609ガル 1.5倍 914 2倍1218
②留萌 わずかMw5.7の地震 / 新基準「地表地震断層が出現しない可能性がある地震」 Mw6.5未満と規定
Mw6.5ぎりぎりになった場合を想定しなくてよいのか。
〔3〕敷地直下のMw6.5未満の地震は最大どこまでの地震動をもたらすか ~ 留萌をベースに
①-① 平均像で、Mw5.7 を Mw6.5で試算
Mw6.5 は Mw5.7 の16倍の地震 地震動 規模の3乗根に近似 2.5倍
→ 609 * 2.5 1522.5ガル
最大の地震動 1.5倍の場合 2283.8ガル
最大の地震動 2倍の場合 3045ガル
・入倉レシピ 平均像 同じ断層面でも、既往最大で4倍、8倍の地震動が発生する場合がある。
1万、2万ガルを超える地震動が想定されうる
①-② 地震モーメントが4倍の場合 ~ 短周期地震動も4倍(入倉レシピ)
→ Mw+0.4 / Mw6.1
*モーメントマグニチュードと地震モーメントの関係式 log M0 = 1.5Mw + 9.1
・Mw+0.4 は Mo 4倍 ~ 短周期レベルAとMoの関係 4の1/3乗=1.59倍で増加
609 * 4 * 1.59 3873.24ガル
最大の地震動1.5倍の場合 5809.86ガル
最大の地震動 2倍の場合 7746.48ガル
~ 「既往最大でよいのか」という問題もある / 安全側にたって10倍とすると 2万~3万ガル
③わずか16年の1個の地震でよいのか
この10年間に、08年宮城内陸地震、11年東北地方太平洋沖地震 で想定外の大きな地震
「トランポリン効果」という未知の事象でもたらしたもの。
地震に対する人類の知見は極めて限定的。
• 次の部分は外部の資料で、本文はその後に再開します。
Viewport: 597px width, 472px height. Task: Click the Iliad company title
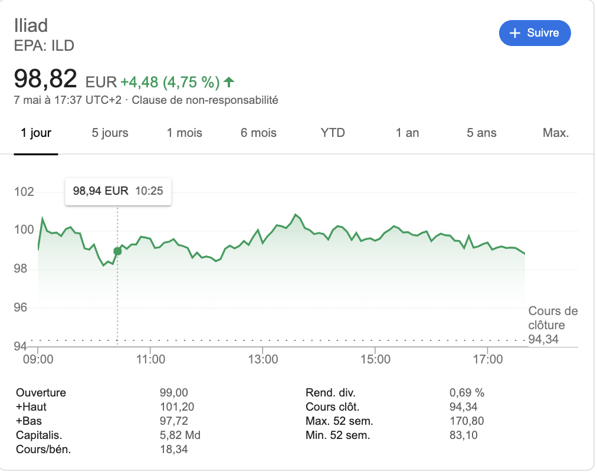click(31, 25)
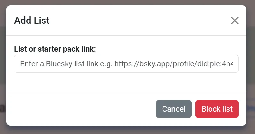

「想定外」の事象が普通に起こることを示している
【共振現象 応答スペクトル】
・地震動の破壊力は,最大加速度だけでは説明できず,継続時間(さらにその他の特性)も大きく影響することによるからである(甲130・112頁)。
極めて単純化して言えば,地震動の中で最大の加速度は周期0.5秒付近の成分だったが,その継続時間は短く,一方で,周期0.2秒付近の加速度は,地震動の中では最大の成分ではなかったが,継続時間が長く,共振により建物の揺れは成長したものだ,ということができる(実際にはさらに複雑であるが,ここまでにとどめる)。
このようにして得られた応答スペクトルは,地震動が建築物に与える影響を集約したものであって,ここに耐震設計の全体が表れるのである。
耐震設計ではこの応答スペクトルが重要であり,地震動の大きさそのものでは,地震の破壊力は示されない。
・「何ガルの地震動にも施設は耐えられる」と言ったところで,それだけでは大した意味はなく,問題は,応答スペクトルが,建物や機器配管などの施設の固有周期付近でどれだけか,なのである。